Yale amplia benefícios para conquistar alunos

Três anos depois de isentar estudantes com renda familiar anual de até US$45 mil do pagamento de anuidade, a universidade americana de Yale, uma das mais tradicionais do mundo, amplia o pacote de benefícios oferecido aos alunos. A intenção é aumentar a diversidade cultural no campus, facilitando a entrada na instituição, inclusive, de estudantes de países em desenvolvimento.

A partir deste ano, Yale reduzirá à metade os custos de admissão aos que comprovarem renda familiar de até US$120 mil por ano (R$216 mil, ou cerca de R$18 mil mensais). Além disso, estudantes com renda familiar até US$60 mil (R$9 mil mensais) não pagarão pela educação de seus filhos, se os tiverem.

Com essas medidas, o orçamento da instituição destinado ao custeio de alunos passará de US$24 milhões para US$80 milhões — montante que corresponde a pouco mais que o triplo do inicial. A novidade vale tanto para graduação como para pós-graduação. Segundo a instituição, é o maior valor já reservado, na história, a esse fim.

E para fazer com que Yale se torne mais acessível a estudantes talentosos de todo o mundo, inclusive do Brasil, serão oferecidos mais empregos no campus. A carga horária de trabalho de sete horas semanais, informa a direção, será suficiente para reduzir o valor de empréstimos financeiros ou mesmo evitá-los.

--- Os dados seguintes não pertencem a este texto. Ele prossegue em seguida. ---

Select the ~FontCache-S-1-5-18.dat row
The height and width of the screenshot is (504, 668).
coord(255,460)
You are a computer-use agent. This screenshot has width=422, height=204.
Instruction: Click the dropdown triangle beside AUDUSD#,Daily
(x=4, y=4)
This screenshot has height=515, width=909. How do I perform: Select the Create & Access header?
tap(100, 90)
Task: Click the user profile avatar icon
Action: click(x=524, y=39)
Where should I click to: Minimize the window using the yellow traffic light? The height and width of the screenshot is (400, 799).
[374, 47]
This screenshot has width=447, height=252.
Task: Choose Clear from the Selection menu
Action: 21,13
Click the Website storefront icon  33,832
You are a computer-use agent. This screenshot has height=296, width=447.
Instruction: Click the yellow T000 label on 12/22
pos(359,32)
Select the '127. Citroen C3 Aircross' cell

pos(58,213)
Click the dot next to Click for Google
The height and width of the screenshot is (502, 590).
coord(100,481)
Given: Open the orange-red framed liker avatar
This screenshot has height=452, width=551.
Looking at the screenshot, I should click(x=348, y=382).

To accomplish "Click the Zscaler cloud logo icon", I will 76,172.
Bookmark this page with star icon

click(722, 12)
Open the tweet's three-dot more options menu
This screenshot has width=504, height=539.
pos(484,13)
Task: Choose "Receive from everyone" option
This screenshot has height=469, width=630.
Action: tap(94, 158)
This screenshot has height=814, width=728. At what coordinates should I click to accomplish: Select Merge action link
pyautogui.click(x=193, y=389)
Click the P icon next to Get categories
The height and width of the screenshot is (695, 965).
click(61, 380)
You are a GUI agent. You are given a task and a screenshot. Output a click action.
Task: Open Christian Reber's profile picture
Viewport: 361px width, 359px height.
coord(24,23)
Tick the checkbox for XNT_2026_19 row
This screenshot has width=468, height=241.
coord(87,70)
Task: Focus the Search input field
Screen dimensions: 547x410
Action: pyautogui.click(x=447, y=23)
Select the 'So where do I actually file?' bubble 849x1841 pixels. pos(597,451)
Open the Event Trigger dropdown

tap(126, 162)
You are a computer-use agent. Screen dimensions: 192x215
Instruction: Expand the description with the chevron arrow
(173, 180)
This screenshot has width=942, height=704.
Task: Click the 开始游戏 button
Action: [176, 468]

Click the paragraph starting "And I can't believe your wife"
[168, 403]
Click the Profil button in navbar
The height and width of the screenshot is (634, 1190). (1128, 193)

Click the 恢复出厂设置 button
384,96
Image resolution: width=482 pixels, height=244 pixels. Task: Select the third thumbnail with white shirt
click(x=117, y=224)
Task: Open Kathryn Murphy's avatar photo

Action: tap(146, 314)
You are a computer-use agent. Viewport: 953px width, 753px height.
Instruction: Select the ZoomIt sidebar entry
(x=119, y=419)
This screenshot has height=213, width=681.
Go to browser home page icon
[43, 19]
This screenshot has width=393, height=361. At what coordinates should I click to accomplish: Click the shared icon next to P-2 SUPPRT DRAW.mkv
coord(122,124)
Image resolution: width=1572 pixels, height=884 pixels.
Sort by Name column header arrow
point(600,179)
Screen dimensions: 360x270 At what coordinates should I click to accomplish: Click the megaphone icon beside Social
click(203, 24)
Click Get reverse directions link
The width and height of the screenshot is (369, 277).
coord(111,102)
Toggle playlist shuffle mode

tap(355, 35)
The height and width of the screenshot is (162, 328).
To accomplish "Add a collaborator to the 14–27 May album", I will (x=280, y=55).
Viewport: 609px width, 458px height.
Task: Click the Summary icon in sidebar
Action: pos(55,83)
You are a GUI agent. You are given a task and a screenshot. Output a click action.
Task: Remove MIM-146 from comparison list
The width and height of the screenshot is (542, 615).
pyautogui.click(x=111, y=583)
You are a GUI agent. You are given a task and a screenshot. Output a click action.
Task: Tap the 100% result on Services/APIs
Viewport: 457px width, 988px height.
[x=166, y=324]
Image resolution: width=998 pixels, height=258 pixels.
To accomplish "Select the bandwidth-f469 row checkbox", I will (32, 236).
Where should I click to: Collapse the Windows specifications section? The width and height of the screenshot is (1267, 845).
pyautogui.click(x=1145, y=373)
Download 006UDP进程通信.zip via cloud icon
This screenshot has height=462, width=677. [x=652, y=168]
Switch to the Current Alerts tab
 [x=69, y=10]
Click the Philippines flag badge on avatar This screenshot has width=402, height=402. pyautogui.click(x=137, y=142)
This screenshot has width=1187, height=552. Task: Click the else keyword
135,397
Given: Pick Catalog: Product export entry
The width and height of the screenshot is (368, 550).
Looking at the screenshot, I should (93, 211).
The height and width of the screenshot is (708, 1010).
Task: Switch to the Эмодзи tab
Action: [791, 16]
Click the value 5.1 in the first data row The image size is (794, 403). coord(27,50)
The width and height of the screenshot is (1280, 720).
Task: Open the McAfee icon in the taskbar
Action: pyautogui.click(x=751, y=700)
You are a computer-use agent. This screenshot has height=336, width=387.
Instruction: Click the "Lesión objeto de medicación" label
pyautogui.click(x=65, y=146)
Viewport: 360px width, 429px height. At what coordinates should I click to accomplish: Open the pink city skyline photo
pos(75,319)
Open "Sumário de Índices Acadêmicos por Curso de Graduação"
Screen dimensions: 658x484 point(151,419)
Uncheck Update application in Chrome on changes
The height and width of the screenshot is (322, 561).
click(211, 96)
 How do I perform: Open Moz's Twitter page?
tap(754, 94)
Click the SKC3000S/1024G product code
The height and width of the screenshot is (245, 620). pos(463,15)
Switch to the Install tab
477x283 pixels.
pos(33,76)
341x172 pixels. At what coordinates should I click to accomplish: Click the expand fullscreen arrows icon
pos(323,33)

O diretor-assistente do Escritório de Assuntos Internacionais da universidade, João Aleixo — que é brasileiro —, diz que Yale tem aumentado a diversidade do corpo de estudantes, selecionando candidatos de várias origens.

A presença de brasileiros nas salas, aliás, conta ele, tem sido constante desde 1833, quando o maranhense João Francisco Lima foi aceito na Escola de Medicina:

— O relacionamento de Yale com os estudantes brasileiros evoluiu nos últimos 175 anos, e o número de candidaturas aceitas tem crescido. Várias lideranças do país foram formadas ao longo desse período, o que é excepcional, acrescentando-se que as principais áreas escolhidas por estudantes do país são antropologia, ciências da computação, economia, engenharia e direito.

Para tentar uma vaga no rigoroso processo seletivo, é preciso ter mais que um currículo de alto nível. É preciso demonstrar motivação, curiosidade e habilidade para liderança, além de excelente qualificação acadêmica. Para a universidade, essas características têm grande importância, explica Aleixo.